== Material supplied ==

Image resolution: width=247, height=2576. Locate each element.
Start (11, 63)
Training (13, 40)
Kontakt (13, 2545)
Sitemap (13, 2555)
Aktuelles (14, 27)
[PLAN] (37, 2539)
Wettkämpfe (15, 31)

== Your objective ==
The response should be an exact copy of the lines from the one with "Training (13, 40)" through the end of the data, with no other text.

== Result of this exercise ==
Training (13, 40)
Kontakt (13, 2545)
Sitemap (13, 2555)
Aktuelles (14, 27)
[PLAN] (37, 2539)
Wettkämpfe (15, 31)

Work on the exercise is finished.